Résumé de la décision
Mme A B a saisi le juge des référés pour obtenir l'injonction à la préfète du Val-de-Marne de lui délivrer un certificat de résidence algérien, nécessaire au renouvellement de son titre de séjour, en raison d'une situation d'urgence. La préfète a contesté cette demande, arguant que Mme B avait été convoquée pour retirer son titre de séjour. Le juge des référés a constaté que la demande était devenue sans objet, car la préfecture avait déjà pris des mesures pour délivrer le titre de séjour. En conséquence, il n'y avait pas lieu de statuer sur la demande d'injonction, mais l'État a été condamné à verser 800 euros à Mme B au titre des frais de justice.
Arguments pertinents
1. Condition d'urgence : Mme B a soutenu que sa situation précaire justifiait l'urgence de sa demande, car elle risquait de perdre ses droits en tant que ressortissante étrangère. Cependant, la préfète a démontré que cette urgence n'était plus pertinente, puisque Mme B avait été convoquée pour retirer son titre de séjour.
2. Utilité de la mesure : La requérante a affirmé que la délivrance du certificat de résidence était essentielle pour le renouvellement de son titre de séjour et la poursuite de ses études.

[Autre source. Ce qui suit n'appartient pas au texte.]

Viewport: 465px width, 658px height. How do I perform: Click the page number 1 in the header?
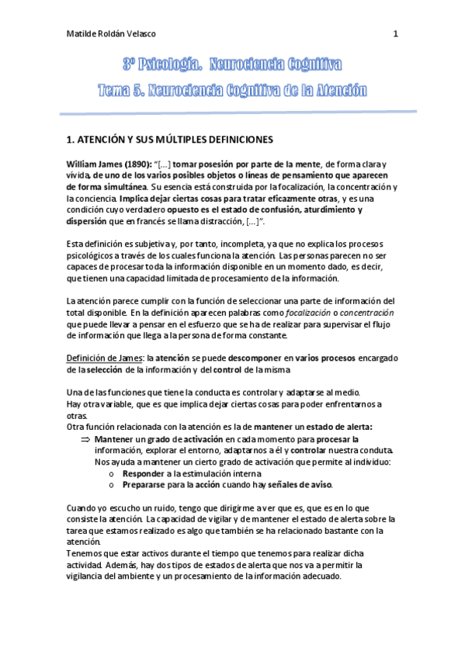click(396, 34)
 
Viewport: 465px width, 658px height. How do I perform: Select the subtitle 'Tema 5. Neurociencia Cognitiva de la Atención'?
click(232, 92)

Toutefois, le juge a noté que cette mesure était devenue inutile en raison de la convocation déjà prévue.
3. Absence d'obstacle à l'exécution d'une décision administrative : La requête de Mme B ne faisait pas obstacle à l'exécution d'une décision administrative, mais cela est devenu sans objet avec la convocation de la préfecture.
Interprétations et citations légales
1. Article L. 521-3 du code de justice administrative : Cet article permet au juge des référés d'ordonner des mesures utiles en cas d'urgence, même en l'absence de décision administrative préalable. La formulation précise est : "En cas d'urgence et sur simple requête... le juge des référés peut ordonner toutes autres mesures utiles sans faire obstacle à l'exécution d'aucune décision administrative." Cela souligne la flexibilité du juge dans l'évaluation des situations d'urgence.
2. Évaluation de l'urgence : Le juge a interprété la notion d'urgence à la lumière des faits présentés, concluant que la convocation de Mme B par la préfecture avait levé la condition d'urgence. Cela illustre l'importance de l'évolution des circonstances dans l'appréciation des demandes en référé.
3. Article L. 761-1 du code de justice administrative : Cet article prévoit que l'État peut être condamné à verser une somme au titre des frais de justice. Le juge a décidé d'accorder 800 euros à Mme B, ce qui montre que même si la demande principale était devenue sans objet, la requérante avait droit à une compensation pour ses frais engagés dans le cadre de la procédure.
En conclusion, la décision du juge des référés illustre l'importance de l'évolution des circonstances dans l'appréciation des demandes d'injonction, tout en respectant les droits des parties en matière de frais de justice.